I’m definitely looking forward to RTW2, I have to say.

Speak of the devil, I saw a mint copy of Phalanx’s Age of Napoleon posted yesterday for sale for less than $30 in my local boardgame trading group. No one is wanting it and I’m glad I asked you guys by chance!

Also, relevant shop:

Gah, been meaning to buy the original RTW. Perfect time to do so, it seems.

I do disagree, not with your statement, which is obviously true, but with deterministic combat in a block wargame with no knowledge of enemy forces involving no uncertainty of outcome.

The main difference is that rolling a die generates variable outcomes every single time, while deterministic combat against an unknown force generates variable results the first time, since the second time (if nothing has changed in between) there would be no unknowns.

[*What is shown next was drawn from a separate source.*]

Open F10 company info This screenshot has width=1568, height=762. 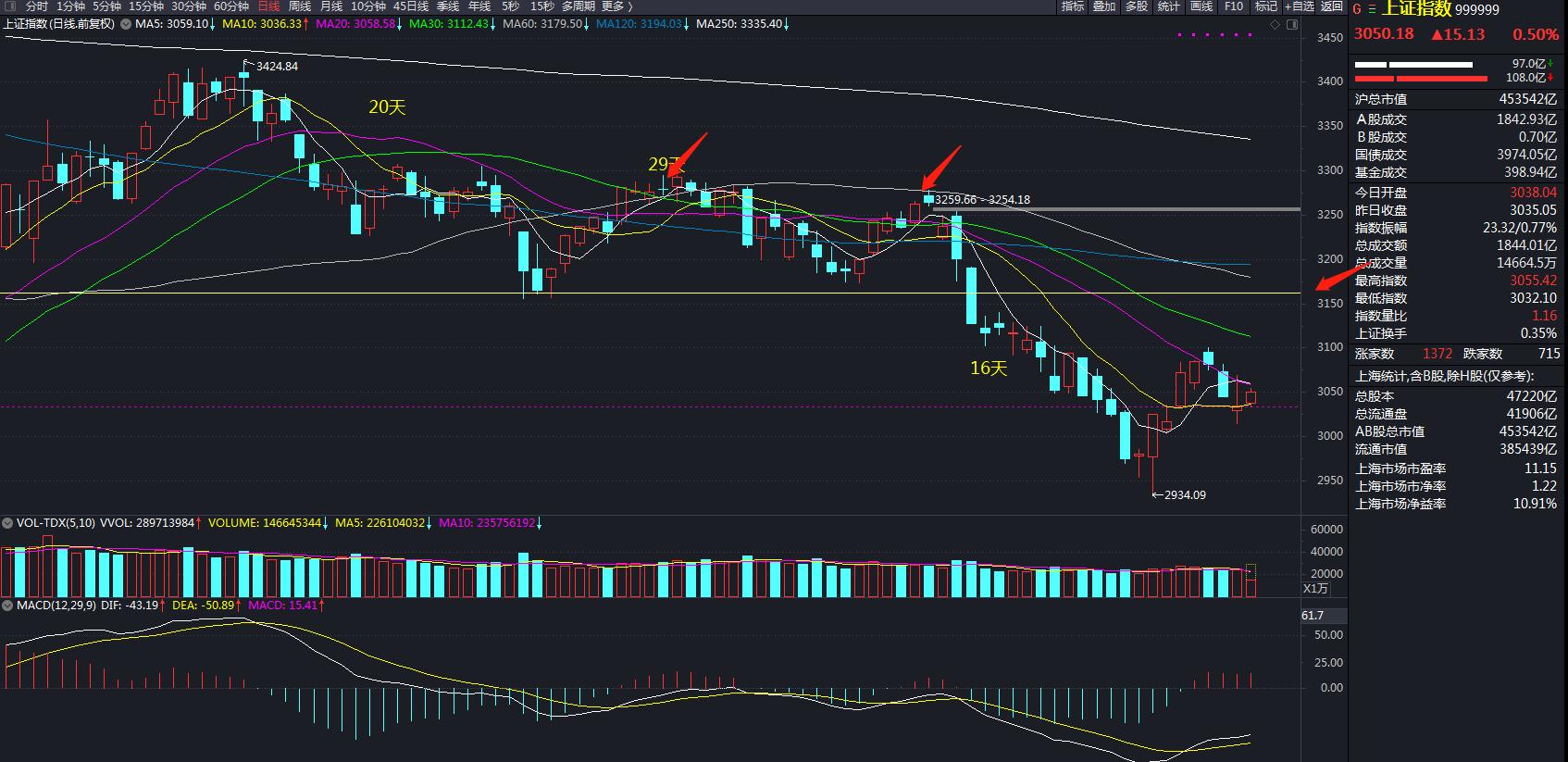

In terms of realism on simulating combat, I think something like what Napoleon’s Triumph does is probably closer to a more thruthful representation of the battlefield. Once the soft qualities (training, morale, resilience) of the troops involved have been tested, expecting similar outcomes in similar circumstances makes sense.

I’ve always seen chance in CRTs as a way to aknowledge fine grain stuff that is beyond the scope of simulation and/or as a way to create fog of war (although a weird fog of war that always resets). I would defend that in a system like Napoleon’s Triumph that uncertainty is still there even if there’s no chance. Now, the fine grain deviation that random combat creates is certainly lost, there’s certainly an element of chance that could make an impossible attack suddenly possible that is not there in NT and probably would make sense at that scale. I offer a good looking, and probably not too unbalanced, fix: take an old deck of cards (french deck, if possible) and have players draw one card per combat at the very end of the combat resolution (when no more choices are possible and everybody is commited). If any player draws a higher card, add one to their combat strength. A shift of one point of strenght is probably the highest you should go in that system anyways. As added chrome, if attacking with guards (special 3 point infantry) draw 2 cards and select the higher one (not too umbalanced because the guards will likely be reduced and stop being guards anyway).

Also, @Brooski, I don’t know how many games you guys played, but even with the same setup (if unknown to the players that it is the exact same setup on both sides, that is, keeping the FoW) you wont have the same result in NT (I don’t know about Marengo). There’s a limit on the number of orders you can give per turn, so the determinism of the combat does not resolve theater wide, but only in those chokepoints the players choose to resolve combat in by trying to advance. Thus, given the same setup but different player choices (and since you don’t know the enemy disposition, there’s no optimal choice to start with) you will get wildly different outcomes.

So guys, both Rule the Waves and Steam and Iron look great, so I’ve a question because I only wanna buy one. Which one offers more fun, interesting higher-level decisions? I’m guessing Rule the Waves, but I wanna be sure before I shell out moneys for it. Thanks!

Rule the Waves is the very highest level of decision-making: you design your fleet and decide where to station it around the world, and those decisions play directly into your success in the inevitable wars. Turns are one month long.

Steam and Iron Complete has campaigns, but they’re smaller-scale. You’re a theater commander in WW1, and you get (approximately) the forces the real-world commander got. Turns are one week, and you have more direct control over when your forces sortie and what they do. I did an AAR of the Steam and Iron Baltic Sea campaign at Bay12, to give you a sense for what that’s like. Alas, I have not yet done a Rule the Waves jobber, so I can’t give you a direct comparison, but it sounds like you do indeed want Rule the Waves.